The Aragon Association (AA), the entity behind the crypto project that provides decentralized tooling for DAO’s Aragon, will be fully liquidated and dissolved.

In a blog post on Nov. 2, the AA said it had passed a resolution to deploy most of the treasury to allow ANT holders to redeem their tokens for ETH at a fixed rate. The entity plans to deploy 86,343 ETH, worth a little over $155 million at current prices, to the redemption contract.

 

fter all the redemptions have been made, AA will burn the ANT held in the contract and dissolve, after which the native token will no longer have any utility. 

Aragon was one of the earliest crypto projects that was involved in building decentralized front-end tooling for DAOs. The araganOS DAO framework powers several DAOs on Ethereum, including Lido and Curve. 

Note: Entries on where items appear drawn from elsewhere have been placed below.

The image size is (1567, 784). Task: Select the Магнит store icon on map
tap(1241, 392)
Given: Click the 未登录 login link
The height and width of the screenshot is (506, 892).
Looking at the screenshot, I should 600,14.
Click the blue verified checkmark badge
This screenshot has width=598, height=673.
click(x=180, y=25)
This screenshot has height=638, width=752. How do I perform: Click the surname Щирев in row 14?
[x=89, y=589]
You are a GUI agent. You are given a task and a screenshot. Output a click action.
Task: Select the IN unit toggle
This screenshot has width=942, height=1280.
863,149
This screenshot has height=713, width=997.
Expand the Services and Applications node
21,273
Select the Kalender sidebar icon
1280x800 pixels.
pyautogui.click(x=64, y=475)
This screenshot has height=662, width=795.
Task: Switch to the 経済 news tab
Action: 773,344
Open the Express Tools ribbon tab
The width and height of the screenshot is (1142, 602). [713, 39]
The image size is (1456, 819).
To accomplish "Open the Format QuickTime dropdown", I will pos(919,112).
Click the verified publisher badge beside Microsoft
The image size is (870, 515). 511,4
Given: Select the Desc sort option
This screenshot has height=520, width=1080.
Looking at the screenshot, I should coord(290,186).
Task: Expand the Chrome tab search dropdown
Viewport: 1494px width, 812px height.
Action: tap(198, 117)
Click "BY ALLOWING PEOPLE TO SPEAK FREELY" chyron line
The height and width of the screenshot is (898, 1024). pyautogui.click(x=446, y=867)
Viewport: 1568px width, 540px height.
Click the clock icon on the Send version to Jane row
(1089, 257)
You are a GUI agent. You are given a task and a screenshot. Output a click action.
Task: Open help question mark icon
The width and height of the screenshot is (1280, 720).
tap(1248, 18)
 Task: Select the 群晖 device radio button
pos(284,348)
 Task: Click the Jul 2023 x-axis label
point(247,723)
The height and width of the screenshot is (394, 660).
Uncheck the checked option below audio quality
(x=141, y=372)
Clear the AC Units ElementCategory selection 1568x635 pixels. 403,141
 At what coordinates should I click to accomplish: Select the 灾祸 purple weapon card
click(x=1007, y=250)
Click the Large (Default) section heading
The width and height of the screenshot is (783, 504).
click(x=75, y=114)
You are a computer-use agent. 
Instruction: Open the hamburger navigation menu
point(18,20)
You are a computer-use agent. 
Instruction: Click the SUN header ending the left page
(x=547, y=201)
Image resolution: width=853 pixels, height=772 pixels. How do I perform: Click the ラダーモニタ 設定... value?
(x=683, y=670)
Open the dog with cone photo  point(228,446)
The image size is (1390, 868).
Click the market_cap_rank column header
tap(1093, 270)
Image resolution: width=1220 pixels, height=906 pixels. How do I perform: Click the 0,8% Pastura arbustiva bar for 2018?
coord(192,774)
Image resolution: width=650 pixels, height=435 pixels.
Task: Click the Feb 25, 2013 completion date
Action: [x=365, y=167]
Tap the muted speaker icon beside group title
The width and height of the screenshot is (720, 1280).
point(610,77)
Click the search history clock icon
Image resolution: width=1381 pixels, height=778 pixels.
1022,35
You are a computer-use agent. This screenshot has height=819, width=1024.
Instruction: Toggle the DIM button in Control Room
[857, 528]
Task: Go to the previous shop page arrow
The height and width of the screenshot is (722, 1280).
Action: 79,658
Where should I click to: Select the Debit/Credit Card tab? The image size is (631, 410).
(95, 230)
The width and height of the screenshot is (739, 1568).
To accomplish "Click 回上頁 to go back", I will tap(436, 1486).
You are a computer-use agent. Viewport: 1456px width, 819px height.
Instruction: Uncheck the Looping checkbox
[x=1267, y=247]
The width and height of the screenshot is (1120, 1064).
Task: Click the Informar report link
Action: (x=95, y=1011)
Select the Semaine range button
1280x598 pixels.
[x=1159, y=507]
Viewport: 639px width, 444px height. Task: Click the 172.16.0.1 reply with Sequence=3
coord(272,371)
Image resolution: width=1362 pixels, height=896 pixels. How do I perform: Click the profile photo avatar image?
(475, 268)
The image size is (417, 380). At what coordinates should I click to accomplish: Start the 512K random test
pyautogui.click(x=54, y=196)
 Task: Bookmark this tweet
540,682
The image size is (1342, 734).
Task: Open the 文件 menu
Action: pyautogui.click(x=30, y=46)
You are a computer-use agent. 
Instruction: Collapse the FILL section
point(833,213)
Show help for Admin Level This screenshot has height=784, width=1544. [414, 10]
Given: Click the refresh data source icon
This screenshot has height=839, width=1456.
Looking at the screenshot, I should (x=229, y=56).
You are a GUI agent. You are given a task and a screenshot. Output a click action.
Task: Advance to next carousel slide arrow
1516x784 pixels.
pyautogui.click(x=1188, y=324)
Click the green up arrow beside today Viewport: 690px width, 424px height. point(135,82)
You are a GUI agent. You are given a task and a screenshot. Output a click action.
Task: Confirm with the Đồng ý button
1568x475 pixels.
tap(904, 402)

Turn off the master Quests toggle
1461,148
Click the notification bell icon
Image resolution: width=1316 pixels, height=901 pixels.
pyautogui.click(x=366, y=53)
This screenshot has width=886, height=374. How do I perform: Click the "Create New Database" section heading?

“We succeeded at many things, and failed at others,” said the team in a blog post. 

Earlier this year, Aragon became the subject of controversy after it cancelled plans for ANT holders to gain the majority voting power, which would have given its community control over the project’s treasury.

On May 9, AA said it was repurposing its DAO into a grants program instead, in what they claimed was a response to a “coordinated attack” from the Risk Free Value (RFV) Raiders report. 

In Thursday’s blog, the AA described their actions as “a rushed attempt to vest control of the treasury directly in the hands of ANT holders.”

“Neither the AA nor ANT are currently suited to govern the project. A fresh start is needed and nothing short of a total reset will do,” they said.